Phase 2: Sensitivity Analysis + Extended Model Evaluation (current work, with GLRI FY11 funding) Examining the influence of uncertainties on the modeling results, by varying critical model parameters, algorithms, and inputs, and analyzing the resulting differences in results Ground-truthing the model against additional ambient monitoring data, e.g., ambient mercury air concentration measurements and wet deposition data not included in the Mercury Deposition Network (MDN)

Phase 3: Scenarios (next year’s work, with GLRI FY12 funding) A modeling analyses such as this is the only way to quantitatively examine the potential consequences of alternative future emissions scenarios We will work with EPA and other Great Lakes Stakeholders to identify and specify the most policy relevant scenarios to examine For each scenario, we will estimate the amount of atmospheric deposition to each of the Great Lakes and their watersheds, along with the detailed source-attribution for this deposition

Some Key Features of this Analysis Deposition explicitly modeled to actual lake/watershed areas As opposed to the usual practice of ascribing portions of gridded deposition to these areas in a post-processing step This shows the “polygons” that represent each Great Lake and each of their watersheds. At each time step, the overlap of each pollutant “puff” (and Eulerian grid square) is estimated for each polygon, and the deposition from the puff or grid square is attributed to the polygon based on the degree of overlap… (this is a little more simple than it actually is, as differences in land-type are factored in as well…)

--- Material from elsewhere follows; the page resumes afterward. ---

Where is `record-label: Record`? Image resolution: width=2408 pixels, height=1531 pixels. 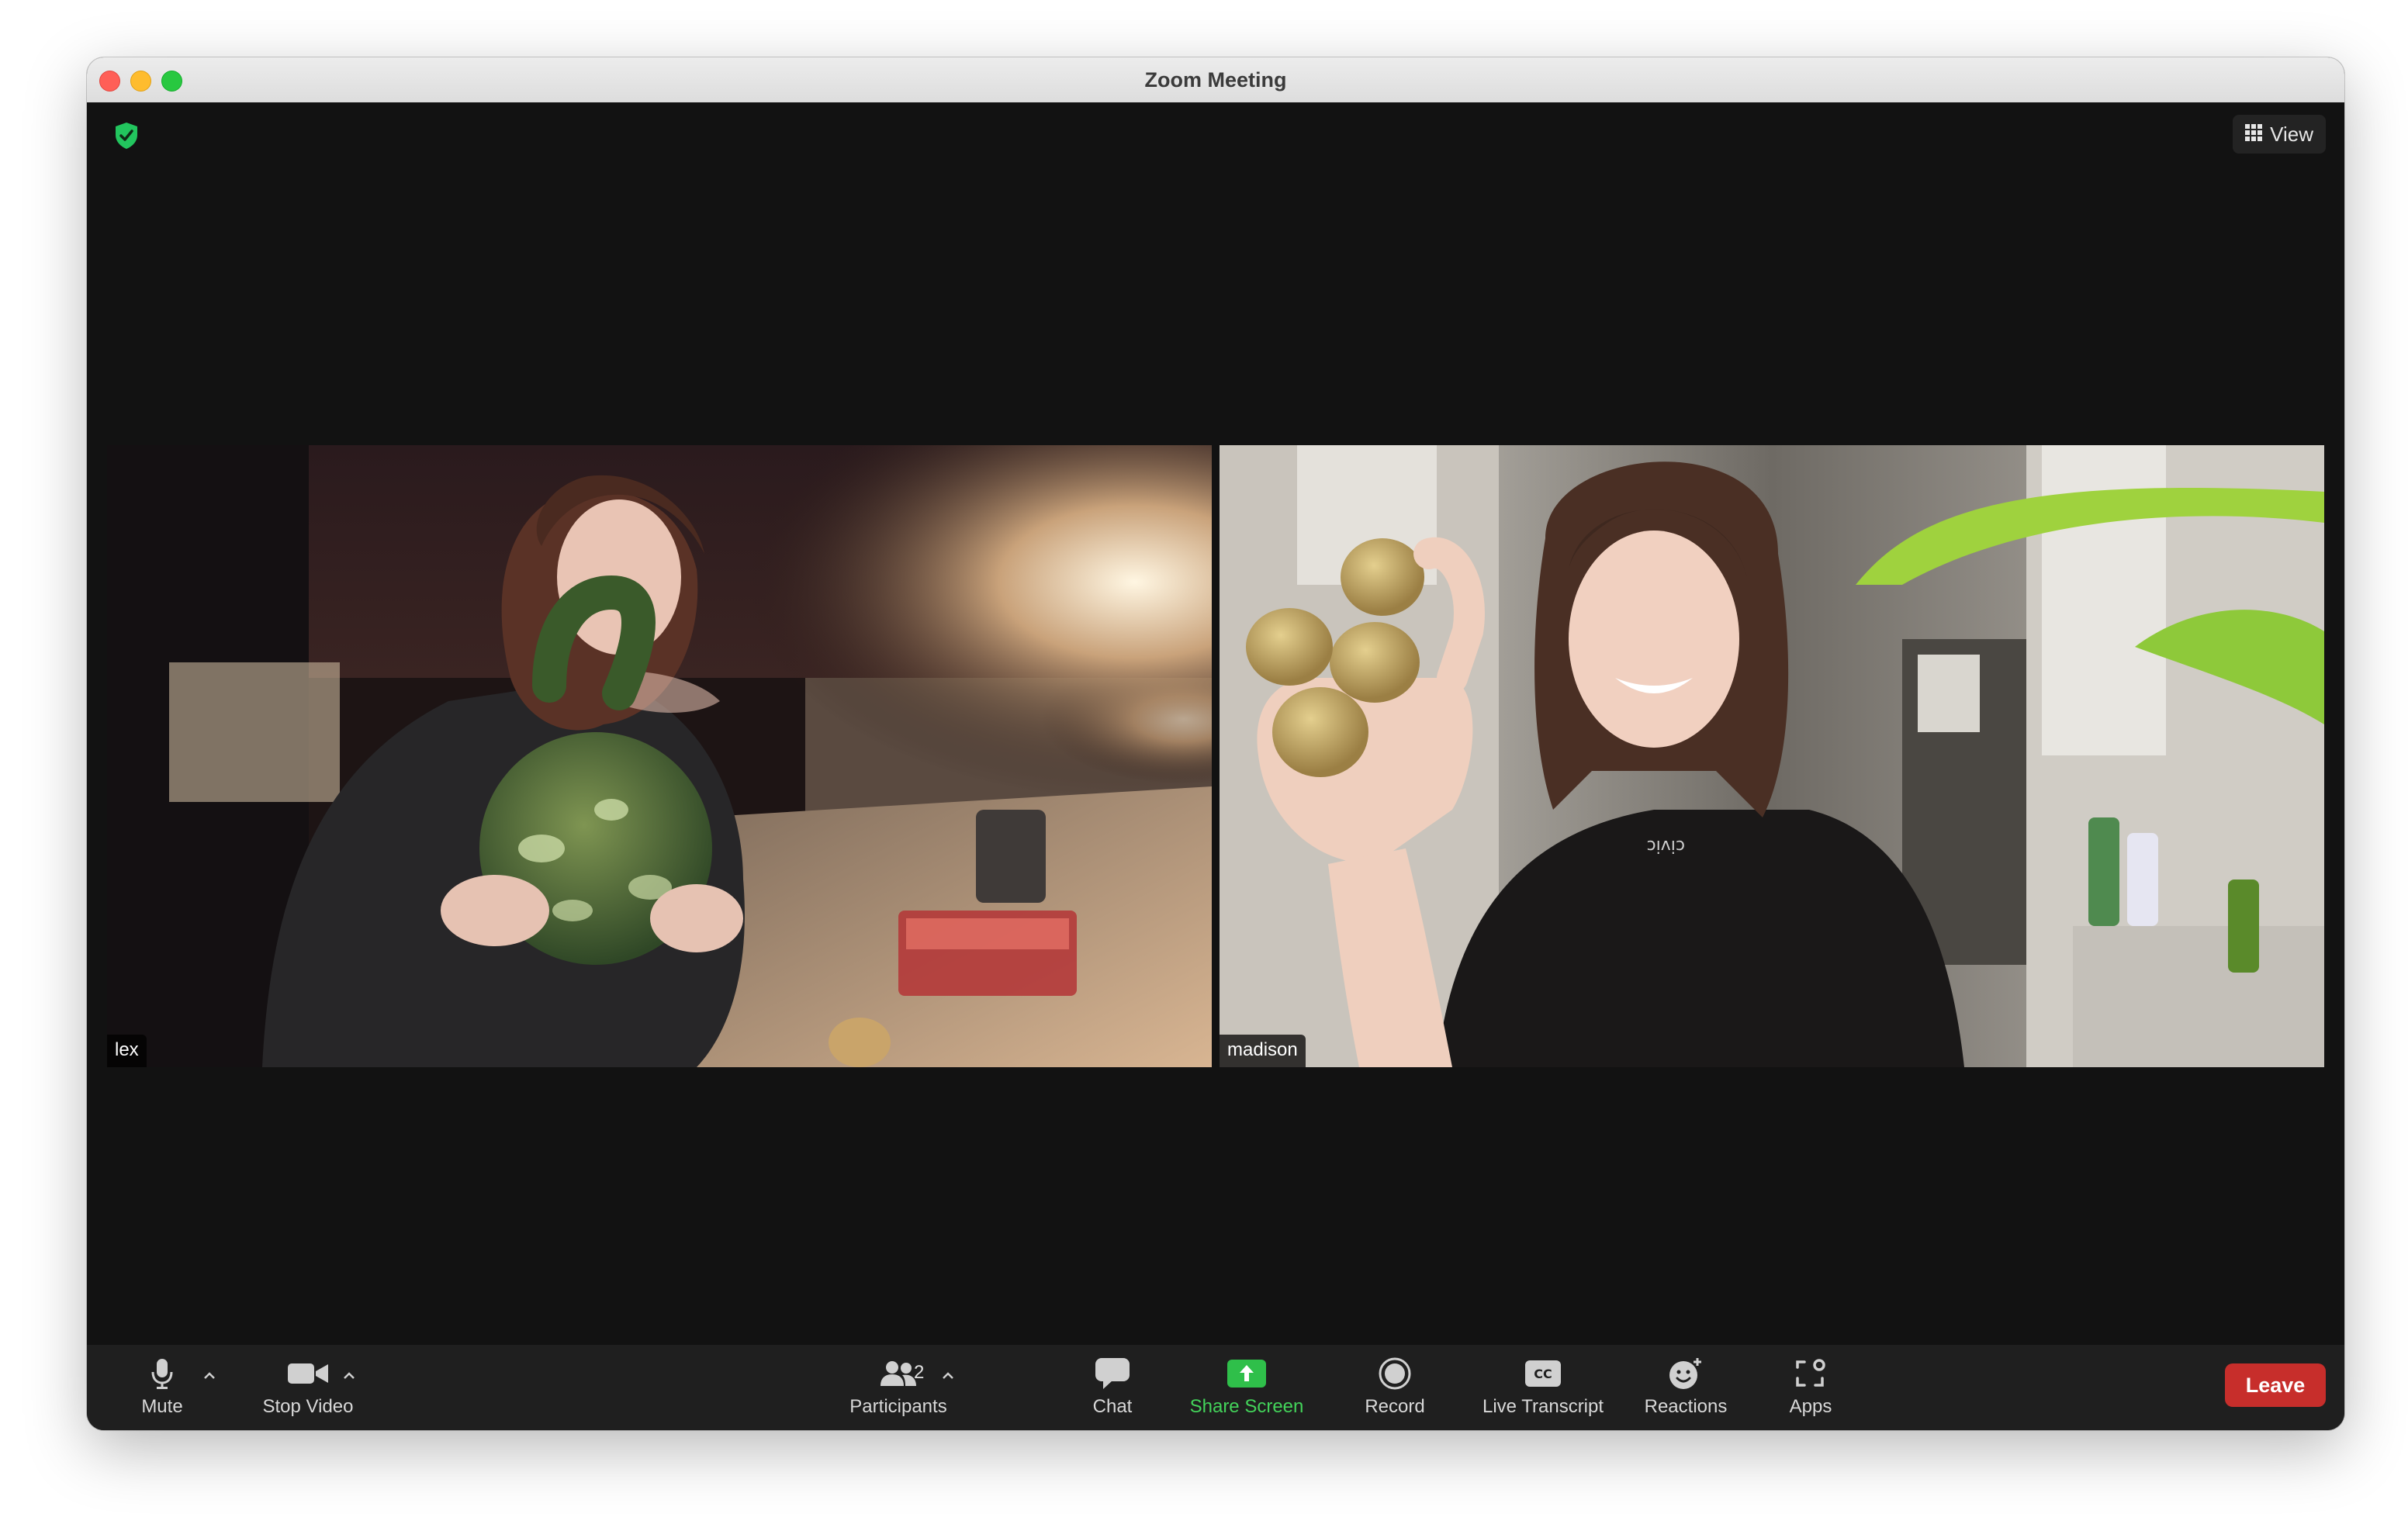 record-label: Record is located at coordinates (1395, 1406).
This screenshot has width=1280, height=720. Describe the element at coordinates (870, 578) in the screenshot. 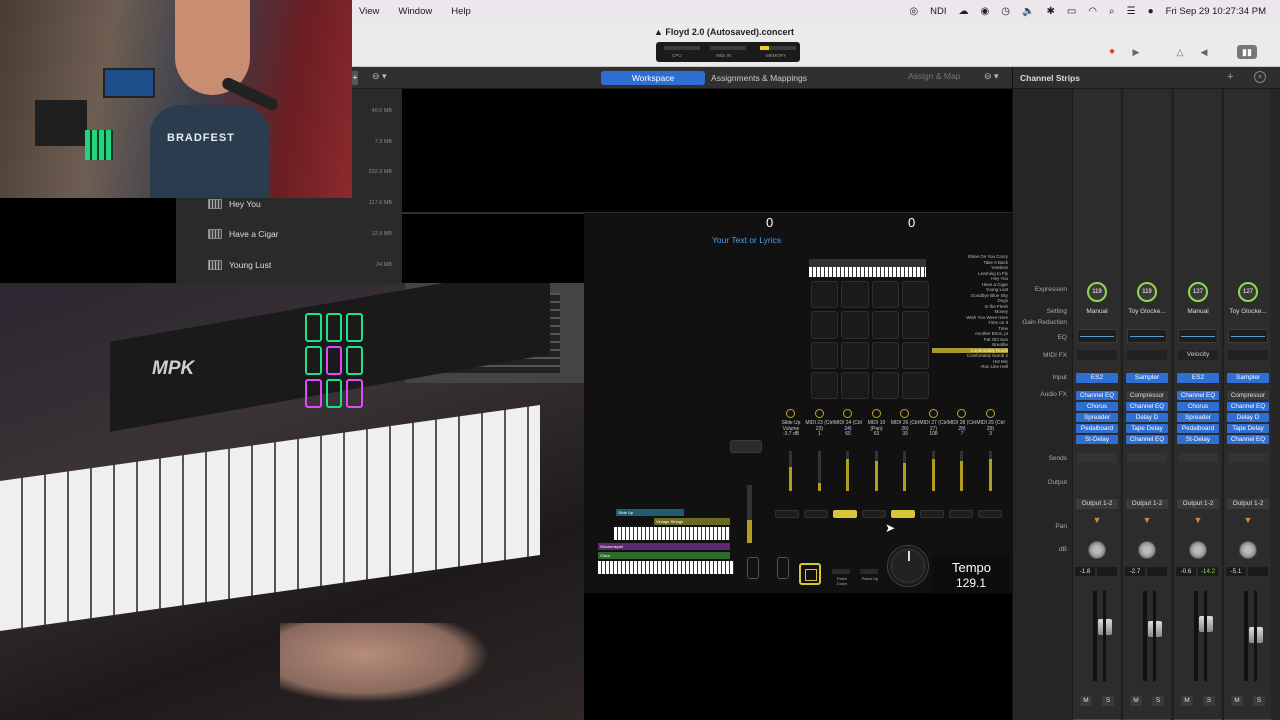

Some Key Features of this Analysis Deposition explicitly modeled to actual lake/watershed areas As opposed to the usual practice of ascribing portions of gridded deposition to these areas in a post-processing step Combination of Lagrangian & Eulerian modeling allows accurate and computationally efficient estimates of the fate and transport of atmospheric mercury over all relevant length scales – from “local” to global. Uniquely detailed source-attribution information is created deposition contribution to each Great Lakes and watersheds from each source in the emissions inventories used is estimated individually The level of source discrimination is only limited by the detail in the emissions inventories Source-type breakdowns not possible in this 1st phase for global sources, because the global emissions inventory available did not have source-type breakdowns for each grid square

Some Key Findings of this Analysis “Single Source” results illustrate source-receptor relationships For example, a “typical” coal-fired power plant near Lake Erie may contribute on the order of 100x the mercury – for the same emissions – as a comparable facility in China. Regional, national, & global mercury emissions are all important contributors to mercury deposition in the Great Lakes Basin For Lakes Erie and Ontario, the U.S. contribution is at its most significant For Lakes Huron and Superior, the U.S. contribution is less significant. Local & regional sources have a much greater atmospheric deposition contributions than their emissions, as a fraction of total global mercury emissions, would suggest.

Some Key Findings of this Analysis (…continued) Reasonable agreement with measurements Despite numerous uncertainties in model input data and other modeling aspects Comparison at sites where significant computational resources were expended – corresponding to regions that were the most important for estimating deposition to the Great Lakes and their watersheds – showed good consistency between model predictions and measured quantities. For a smaller subset of sites generally downwind of the Great Lakes (in regions not expected to contribute most significantly to Great Lakes atmospheric deposition), less computational resources were expended, and the comparison showed moderate, but understandable, discrepancies.